給料日前にお金がなくなっても、次の給料が入ればまた遊ぶ。
「今月はちょっと残しておこう」なんて考えもほとんどなかった。
欲しいものがあれば買うし、遊びたければ遊ぶ。
当時はそれが普通だと思っていた。
今考えると、よくあんな生活をしていたなと思う。
結婚して子どもができて、さすがにそんなことはしなくなったけど、性格そのものが急に変わるわけではないらしい。
今でも自分は、お金があると使ってしまうほうだと思う。
もちろん無駄遣いばかりしているつもりはない。
でも「これくらいならいいか」というのが積み重なる。
ちょっと欲しいものがあれば買う。
たまには外食したくなる。
趣味にもお金を使う。
そうやって使っていると、気づいたときには「あれ?もうこんなに減ってる?」となる。
一方で妻は、そこが違う。
必要なものにはちゃんと使うけど、残すところは残す。
毎月の生活費やこれから必要になるお金なんかも考えて、ちゃんと管理している。
自分からすると、よくそんなに計画的にできるなと思う。
だから、うちでは家計の管理は基本的に妻に任せている。
とはいっても、家のお金を全部妻に丸投げして、自分は何も知らないというわけではない。
大きな出費があれば相談するし、生活にどれくらいお金がかかっているかもだいたい分かっている。
ただ、家計の舵をどちらが取るかと言われれば妻だ。
これは別に「妻が家計を管理するもの」と思っているわけではない。
単純に、そのほうがうまくいくからだ。
たぶん自分が家計の舵を取ったら、今より貯金が減ると思う。
下手したら数年後に妻から、
「ちょっと、何にこんなに使ったの?」
と問い詰められているかもしれない。
いや、たぶん問い詰められる。
夫婦だからといって、何でも同じようにできる必要はないと思っている。
お金の管理が得意なら、その人に任せればいい。
自分の場合、それがたまたま妻だったというだけだ。
むしろ苦手なことまで「自分もやらなきゃ」と無理に握ろうとするより、得意な人に任せたほうが家族としてはうまくいく。
自分は昔、給料を全部遊びに使っていた。
それが今では、家のローンや子どものことを考えて、貯金や投資の話をするようになった。

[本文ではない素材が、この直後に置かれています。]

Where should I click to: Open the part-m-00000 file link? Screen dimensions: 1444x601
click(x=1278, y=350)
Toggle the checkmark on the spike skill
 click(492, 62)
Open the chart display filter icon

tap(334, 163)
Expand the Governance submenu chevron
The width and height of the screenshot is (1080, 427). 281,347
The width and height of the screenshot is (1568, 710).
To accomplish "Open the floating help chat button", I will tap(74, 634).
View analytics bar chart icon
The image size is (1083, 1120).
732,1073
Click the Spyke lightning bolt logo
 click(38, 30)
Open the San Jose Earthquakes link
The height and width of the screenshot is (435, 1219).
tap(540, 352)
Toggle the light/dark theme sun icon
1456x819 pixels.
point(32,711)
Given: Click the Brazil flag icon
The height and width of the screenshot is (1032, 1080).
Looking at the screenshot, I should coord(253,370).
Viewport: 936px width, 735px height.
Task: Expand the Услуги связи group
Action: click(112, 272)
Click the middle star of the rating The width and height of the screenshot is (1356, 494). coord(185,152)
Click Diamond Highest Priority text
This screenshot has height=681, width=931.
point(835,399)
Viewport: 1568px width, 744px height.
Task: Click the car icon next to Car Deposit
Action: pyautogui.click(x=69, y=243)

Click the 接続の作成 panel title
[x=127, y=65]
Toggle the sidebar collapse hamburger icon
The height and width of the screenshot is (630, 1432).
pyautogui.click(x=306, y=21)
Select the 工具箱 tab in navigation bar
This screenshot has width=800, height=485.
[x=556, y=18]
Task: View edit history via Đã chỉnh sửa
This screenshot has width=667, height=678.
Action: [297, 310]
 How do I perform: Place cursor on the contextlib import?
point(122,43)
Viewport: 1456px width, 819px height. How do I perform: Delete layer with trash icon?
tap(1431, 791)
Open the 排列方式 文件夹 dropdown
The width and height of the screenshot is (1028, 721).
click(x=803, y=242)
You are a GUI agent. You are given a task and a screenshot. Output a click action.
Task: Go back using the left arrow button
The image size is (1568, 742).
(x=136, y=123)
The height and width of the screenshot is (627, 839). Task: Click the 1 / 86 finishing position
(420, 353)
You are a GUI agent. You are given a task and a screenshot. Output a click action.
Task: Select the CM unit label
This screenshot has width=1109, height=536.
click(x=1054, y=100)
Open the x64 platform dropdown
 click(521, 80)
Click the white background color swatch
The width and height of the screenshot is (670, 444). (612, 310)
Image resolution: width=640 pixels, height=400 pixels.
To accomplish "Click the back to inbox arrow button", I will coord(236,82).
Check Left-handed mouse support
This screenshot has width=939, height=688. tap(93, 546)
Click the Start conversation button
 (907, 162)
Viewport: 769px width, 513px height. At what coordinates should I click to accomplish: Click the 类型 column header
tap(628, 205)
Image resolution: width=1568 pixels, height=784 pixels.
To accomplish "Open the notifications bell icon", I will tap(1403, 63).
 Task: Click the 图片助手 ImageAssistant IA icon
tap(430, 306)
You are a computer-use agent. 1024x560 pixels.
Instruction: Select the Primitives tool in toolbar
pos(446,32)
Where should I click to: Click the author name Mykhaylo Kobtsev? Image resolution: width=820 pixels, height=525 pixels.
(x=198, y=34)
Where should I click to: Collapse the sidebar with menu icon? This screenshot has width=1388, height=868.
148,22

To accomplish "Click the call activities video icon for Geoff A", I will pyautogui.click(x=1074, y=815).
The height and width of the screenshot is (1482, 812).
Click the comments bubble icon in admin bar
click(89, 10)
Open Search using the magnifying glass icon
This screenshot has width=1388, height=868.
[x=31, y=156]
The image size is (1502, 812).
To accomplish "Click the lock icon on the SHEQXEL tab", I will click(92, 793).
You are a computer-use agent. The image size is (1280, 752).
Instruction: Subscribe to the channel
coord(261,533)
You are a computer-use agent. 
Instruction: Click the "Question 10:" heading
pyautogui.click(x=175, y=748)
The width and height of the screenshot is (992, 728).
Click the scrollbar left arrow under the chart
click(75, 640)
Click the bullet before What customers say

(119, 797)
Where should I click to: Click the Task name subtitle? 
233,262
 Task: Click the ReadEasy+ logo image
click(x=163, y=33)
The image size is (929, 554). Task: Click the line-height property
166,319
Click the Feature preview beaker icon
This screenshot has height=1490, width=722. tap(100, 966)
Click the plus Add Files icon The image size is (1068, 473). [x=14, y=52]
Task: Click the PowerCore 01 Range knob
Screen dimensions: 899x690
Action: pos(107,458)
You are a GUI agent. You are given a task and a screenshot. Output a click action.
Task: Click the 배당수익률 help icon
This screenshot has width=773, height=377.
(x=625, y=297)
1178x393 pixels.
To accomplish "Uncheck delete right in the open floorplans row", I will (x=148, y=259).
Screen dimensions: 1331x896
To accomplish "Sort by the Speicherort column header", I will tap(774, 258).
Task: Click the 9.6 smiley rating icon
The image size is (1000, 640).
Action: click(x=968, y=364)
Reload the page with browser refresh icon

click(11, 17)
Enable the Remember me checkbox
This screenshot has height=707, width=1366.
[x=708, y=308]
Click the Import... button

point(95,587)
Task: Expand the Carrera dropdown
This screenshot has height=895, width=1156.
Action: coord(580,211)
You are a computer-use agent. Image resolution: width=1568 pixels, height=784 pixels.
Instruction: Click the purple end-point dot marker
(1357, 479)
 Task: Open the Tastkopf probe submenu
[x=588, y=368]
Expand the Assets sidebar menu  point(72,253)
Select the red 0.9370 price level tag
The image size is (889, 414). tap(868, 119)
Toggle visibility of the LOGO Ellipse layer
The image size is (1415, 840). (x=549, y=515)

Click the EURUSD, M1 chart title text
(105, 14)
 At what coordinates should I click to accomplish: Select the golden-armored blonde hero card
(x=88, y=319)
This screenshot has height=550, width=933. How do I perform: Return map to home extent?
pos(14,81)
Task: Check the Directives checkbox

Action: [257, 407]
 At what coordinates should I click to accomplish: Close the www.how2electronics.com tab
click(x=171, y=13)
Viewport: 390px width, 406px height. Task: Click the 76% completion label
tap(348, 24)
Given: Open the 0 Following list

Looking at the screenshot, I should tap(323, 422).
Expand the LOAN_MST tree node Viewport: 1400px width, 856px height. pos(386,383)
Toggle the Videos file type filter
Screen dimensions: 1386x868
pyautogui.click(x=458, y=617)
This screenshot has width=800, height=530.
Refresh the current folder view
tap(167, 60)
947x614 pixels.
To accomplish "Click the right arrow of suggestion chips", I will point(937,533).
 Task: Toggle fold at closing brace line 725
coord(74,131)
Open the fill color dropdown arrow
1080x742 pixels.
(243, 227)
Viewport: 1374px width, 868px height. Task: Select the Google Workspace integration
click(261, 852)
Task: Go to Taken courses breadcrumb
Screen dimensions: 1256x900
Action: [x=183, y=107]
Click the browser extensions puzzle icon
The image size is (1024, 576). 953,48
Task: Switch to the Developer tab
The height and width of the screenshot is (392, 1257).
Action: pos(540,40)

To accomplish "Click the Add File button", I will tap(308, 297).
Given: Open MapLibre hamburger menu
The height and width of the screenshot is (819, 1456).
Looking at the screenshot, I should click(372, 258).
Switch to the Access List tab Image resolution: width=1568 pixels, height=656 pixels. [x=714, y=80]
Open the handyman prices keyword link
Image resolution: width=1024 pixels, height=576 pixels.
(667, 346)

そう考えると、自分も少しは大人になったのかもしれない。
ただ、昔の自分を知っているからこそ分かる。
もし今でも独身で、給料を全部自分のために使える生活だったら、たぶん今よりかなり危ない。
「今月はこれだけ貯金しよう」と考える前に、
「これ欲しいな」
が先に来る自信がある。
だから我が家の家計は、これからも妻に舵を取ってもらおうと思っている。
自分は横で、
「これ買っていい?」
と聞く係くらいがちょうどいい。
そして妻に「今月はやめといて」と言われたら、
「はい……」
と財布をしまう。
昔は給料を全部遊びに使っていた男なので、それくらいがちょうどいいのだと思う。